### [About this exercise]
Please transcribe exactly the line that holds "Given: Pick the" and all lines that follow it to the end of the records below, omitting any pictures.

=====

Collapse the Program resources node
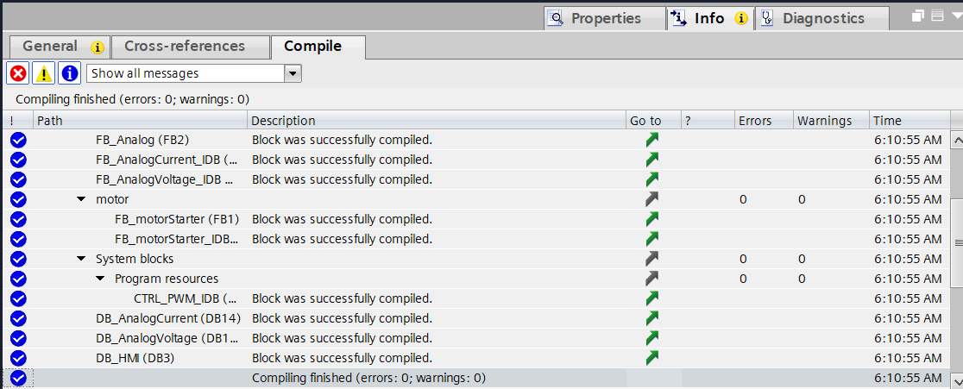The image size is (963, 389). (x=100, y=279)
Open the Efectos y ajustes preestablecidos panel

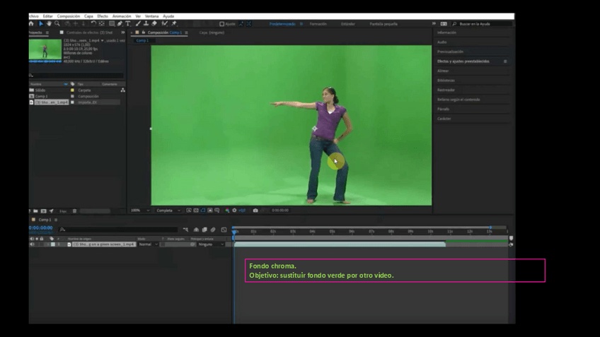(x=463, y=61)
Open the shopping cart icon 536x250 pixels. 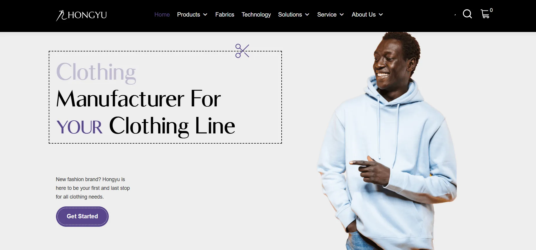point(485,14)
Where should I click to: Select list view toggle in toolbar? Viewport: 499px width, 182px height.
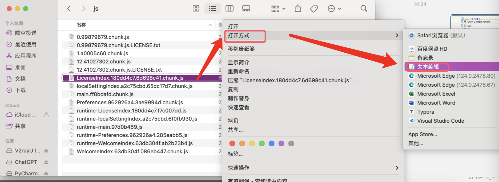[x=212, y=9]
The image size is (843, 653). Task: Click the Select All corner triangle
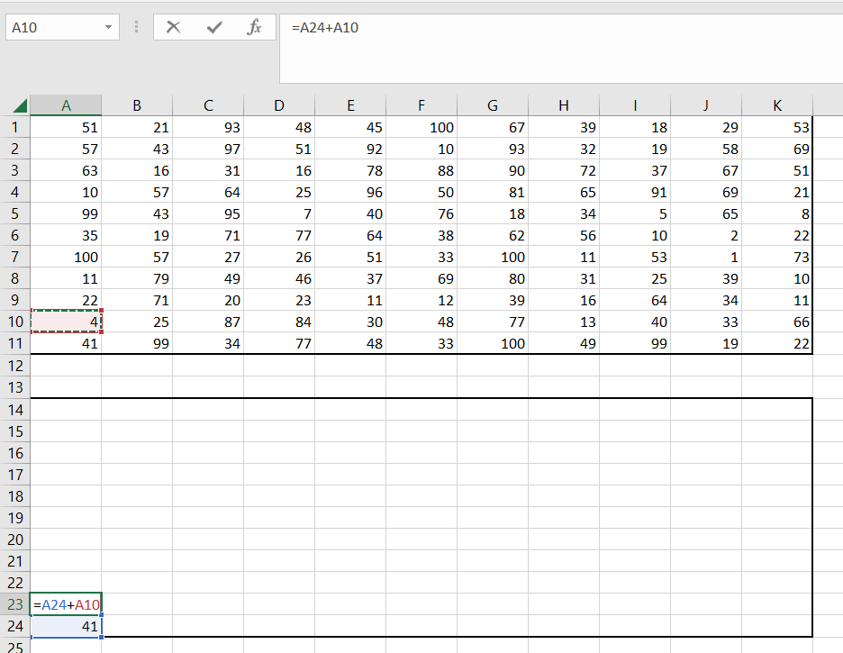20,106
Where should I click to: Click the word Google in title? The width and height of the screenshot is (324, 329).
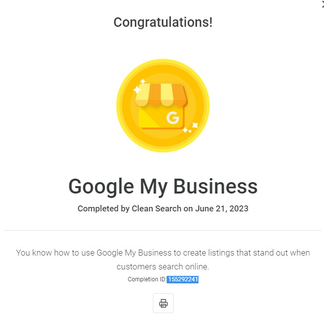click(x=101, y=187)
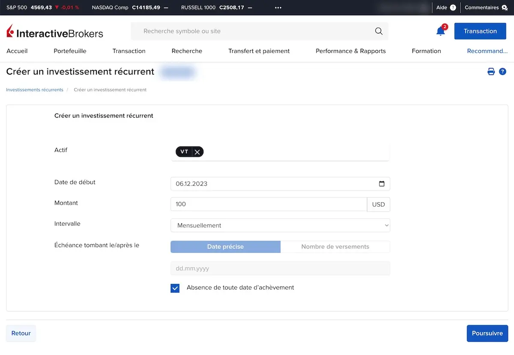Click the search magnifying glass icon
Viewport: 514px width, 355px height.
[379, 31]
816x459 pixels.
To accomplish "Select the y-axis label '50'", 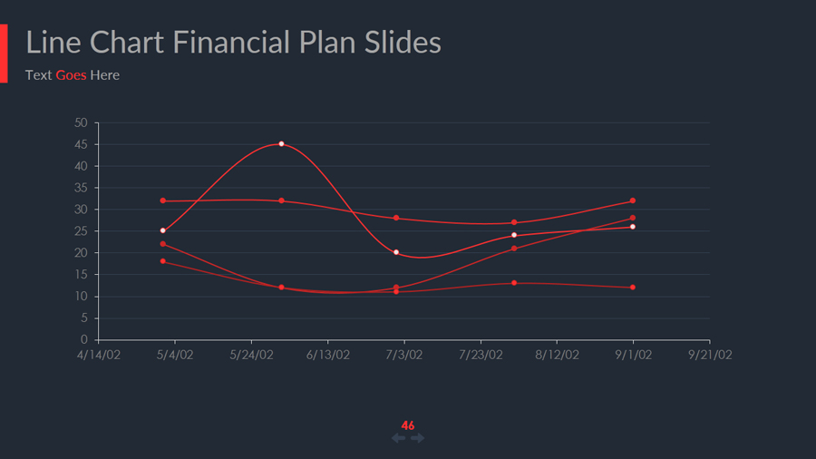I will (81, 122).
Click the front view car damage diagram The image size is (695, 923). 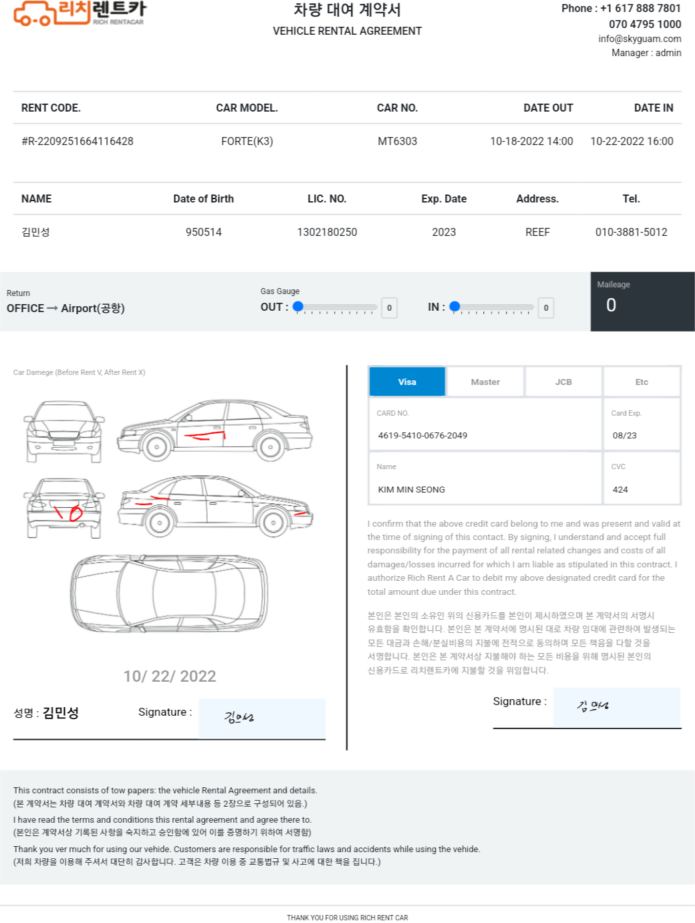(64, 431)
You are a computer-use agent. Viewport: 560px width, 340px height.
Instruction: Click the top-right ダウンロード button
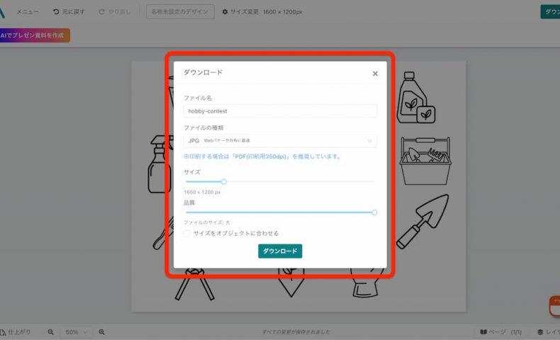(550, 12)
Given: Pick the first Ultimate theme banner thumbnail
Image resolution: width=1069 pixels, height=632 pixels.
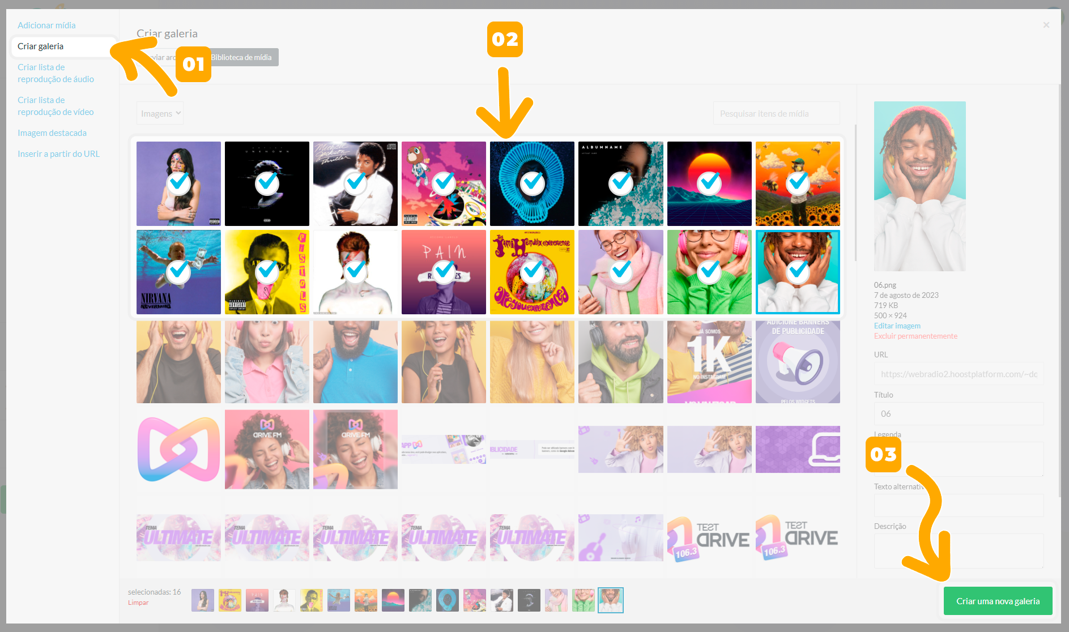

=====

### [Task response]
Given: Pick the first Ultimate theme banner thumbnail
Image resolution: width=1069 pixels, height=632 pixels.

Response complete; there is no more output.